= Ahmed Saleh (table tennis) =

Egyptian table tennis player (born 1979)

Ahmed Saleh (born 14 November 1979) is an Egyptian table tennis player. He competed at the 2008 and 2012 Summer Olympics. At the 2008 Games he took part in the men's individual event, losing in the second round to Damien Éloi of France. At the 2012 Summer Olympics he competed in the men's team event.

2019 African Games

Ahmed Saleh competed in the 2019 African Games in Men's Singles, Men's Doubles, & Mixed Doubles.

In Men's Singles, Saleh defeated Kurt Lingeveldt (4-1) in the Round of 16 to advance to the Quarterfinals. He was then eliminated by eventual winner Olajide Omotayo in a close match, losing 6–11 in the seventh set.
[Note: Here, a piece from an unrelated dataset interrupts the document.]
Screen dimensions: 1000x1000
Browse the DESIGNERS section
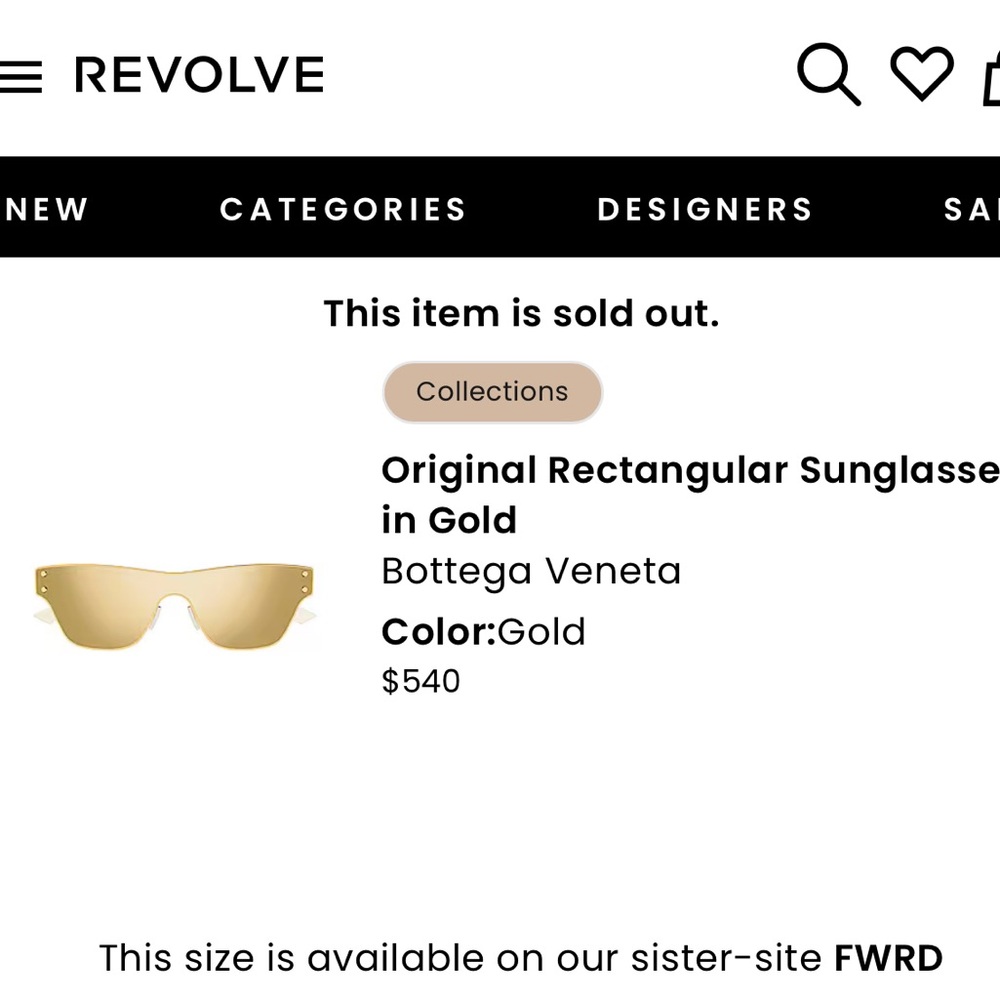tap(703, 209)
In Men's Doubles, the Egyptian Team of Ahmed Saleh & El-Beialy finished 2nd.

In Mixed Doubles, Saleh again teamed with a fellow Egyptian in Farah Abel-Aziz. They captured the silver medals.

WTT Macao 2020

On 29 November 2020, Saleh competed in an invite only commercial Table Tennis Tournament in Macau, China known as WTT Macao. He entered the tournament unseeded and as a result had to play a qualifier on Day One against Wong Chun Ting. Wong defeated Saleh in a very exciting match (2-3). For his participation in the tournament, Saleh was awarded US$15,000.